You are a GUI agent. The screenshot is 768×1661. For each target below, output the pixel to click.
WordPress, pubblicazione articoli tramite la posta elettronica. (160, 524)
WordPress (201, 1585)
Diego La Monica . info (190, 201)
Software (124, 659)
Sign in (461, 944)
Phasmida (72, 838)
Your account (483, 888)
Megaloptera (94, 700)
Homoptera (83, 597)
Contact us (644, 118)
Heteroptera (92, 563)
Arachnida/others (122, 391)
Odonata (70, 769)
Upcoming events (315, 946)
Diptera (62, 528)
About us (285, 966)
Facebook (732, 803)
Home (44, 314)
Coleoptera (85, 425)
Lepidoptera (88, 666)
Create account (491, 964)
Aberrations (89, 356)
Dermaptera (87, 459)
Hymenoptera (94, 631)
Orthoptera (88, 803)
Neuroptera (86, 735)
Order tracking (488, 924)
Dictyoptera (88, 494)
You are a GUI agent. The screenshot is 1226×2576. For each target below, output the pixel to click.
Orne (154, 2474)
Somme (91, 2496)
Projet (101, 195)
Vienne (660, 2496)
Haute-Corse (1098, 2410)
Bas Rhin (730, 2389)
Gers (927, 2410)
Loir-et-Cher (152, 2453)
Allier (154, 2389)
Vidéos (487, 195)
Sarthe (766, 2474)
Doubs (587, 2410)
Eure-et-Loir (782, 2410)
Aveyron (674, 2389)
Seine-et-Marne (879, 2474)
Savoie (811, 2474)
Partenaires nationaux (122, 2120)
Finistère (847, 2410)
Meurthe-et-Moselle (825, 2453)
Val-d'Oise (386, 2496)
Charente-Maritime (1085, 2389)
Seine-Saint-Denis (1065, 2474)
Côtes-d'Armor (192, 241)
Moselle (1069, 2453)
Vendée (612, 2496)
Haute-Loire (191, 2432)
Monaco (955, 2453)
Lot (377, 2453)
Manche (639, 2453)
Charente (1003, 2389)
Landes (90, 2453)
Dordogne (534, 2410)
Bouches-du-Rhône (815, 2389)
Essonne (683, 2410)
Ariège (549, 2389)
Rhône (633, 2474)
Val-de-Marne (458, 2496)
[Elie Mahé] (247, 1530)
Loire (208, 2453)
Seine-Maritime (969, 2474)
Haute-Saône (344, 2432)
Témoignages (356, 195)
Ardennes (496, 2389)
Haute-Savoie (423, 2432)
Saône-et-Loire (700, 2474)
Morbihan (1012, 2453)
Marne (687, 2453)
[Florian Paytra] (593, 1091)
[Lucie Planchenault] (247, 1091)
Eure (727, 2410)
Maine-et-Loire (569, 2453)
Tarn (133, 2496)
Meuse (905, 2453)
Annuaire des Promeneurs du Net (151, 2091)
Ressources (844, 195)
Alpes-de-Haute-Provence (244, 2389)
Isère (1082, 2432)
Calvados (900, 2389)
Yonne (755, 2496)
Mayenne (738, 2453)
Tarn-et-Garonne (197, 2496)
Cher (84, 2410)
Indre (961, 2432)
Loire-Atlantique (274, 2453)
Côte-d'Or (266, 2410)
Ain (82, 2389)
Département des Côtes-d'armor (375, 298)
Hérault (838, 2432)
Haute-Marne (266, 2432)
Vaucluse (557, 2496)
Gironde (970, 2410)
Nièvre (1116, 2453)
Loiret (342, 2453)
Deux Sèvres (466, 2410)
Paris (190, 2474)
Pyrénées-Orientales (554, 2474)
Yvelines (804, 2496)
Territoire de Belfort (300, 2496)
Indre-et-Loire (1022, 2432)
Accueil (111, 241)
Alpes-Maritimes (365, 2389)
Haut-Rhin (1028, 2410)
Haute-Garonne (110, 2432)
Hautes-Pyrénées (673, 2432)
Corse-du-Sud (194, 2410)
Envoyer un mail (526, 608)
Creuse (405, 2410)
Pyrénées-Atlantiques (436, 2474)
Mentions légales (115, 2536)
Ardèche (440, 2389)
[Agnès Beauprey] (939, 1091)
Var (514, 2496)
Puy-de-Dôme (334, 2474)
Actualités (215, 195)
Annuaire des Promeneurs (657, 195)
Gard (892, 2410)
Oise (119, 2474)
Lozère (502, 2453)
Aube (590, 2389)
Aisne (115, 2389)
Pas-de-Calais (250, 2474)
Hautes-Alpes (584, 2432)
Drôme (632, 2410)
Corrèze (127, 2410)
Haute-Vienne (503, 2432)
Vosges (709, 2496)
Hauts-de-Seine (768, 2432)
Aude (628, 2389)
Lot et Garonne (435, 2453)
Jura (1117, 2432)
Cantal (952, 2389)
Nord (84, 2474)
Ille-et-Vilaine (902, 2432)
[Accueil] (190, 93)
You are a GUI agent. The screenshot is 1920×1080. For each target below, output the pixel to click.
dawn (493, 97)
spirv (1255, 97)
----
The listing above holds a line with "Charente-Maritime (1085, 2389)" and a line with "Marne (687, 2453)". Print the stretch from the first through the second, exactly and alone.

Charente-Maritime (1085, 2389)
Seine-Saint-Denis (1065, 2474)
Côtes-d'Armor (192, 241)
Moselle (1069, 2453)
Vendée (612, 2496)
Haute-Loire (191, 2432)
Monaco (955, 2453)
Lot (377, 2453)
Manche (639, 2453)
Charente (1003, 2389)
Landes (90, 2453)
Dordogne (534, 2410)
Bouches-du-Rhône (815, 2389)
Essonne (683, 2410)
Ariège (549, 2389)
Rhône (633, 2474)
Val-de-Marne (458, 2496)
[Elie Mahé] (247, 1530)
Loire (208, 2453)
Seine-Maritime (969, 2474)
Haute-Saône (344, 2432)
Témoignages (356, 195)
Ardennes (496, 2389)
Haute-Savoie (423, 2432)
Saône-et-Loire (700, 2474)
Morbihan (1012, 2453)
Marne (687, 2453)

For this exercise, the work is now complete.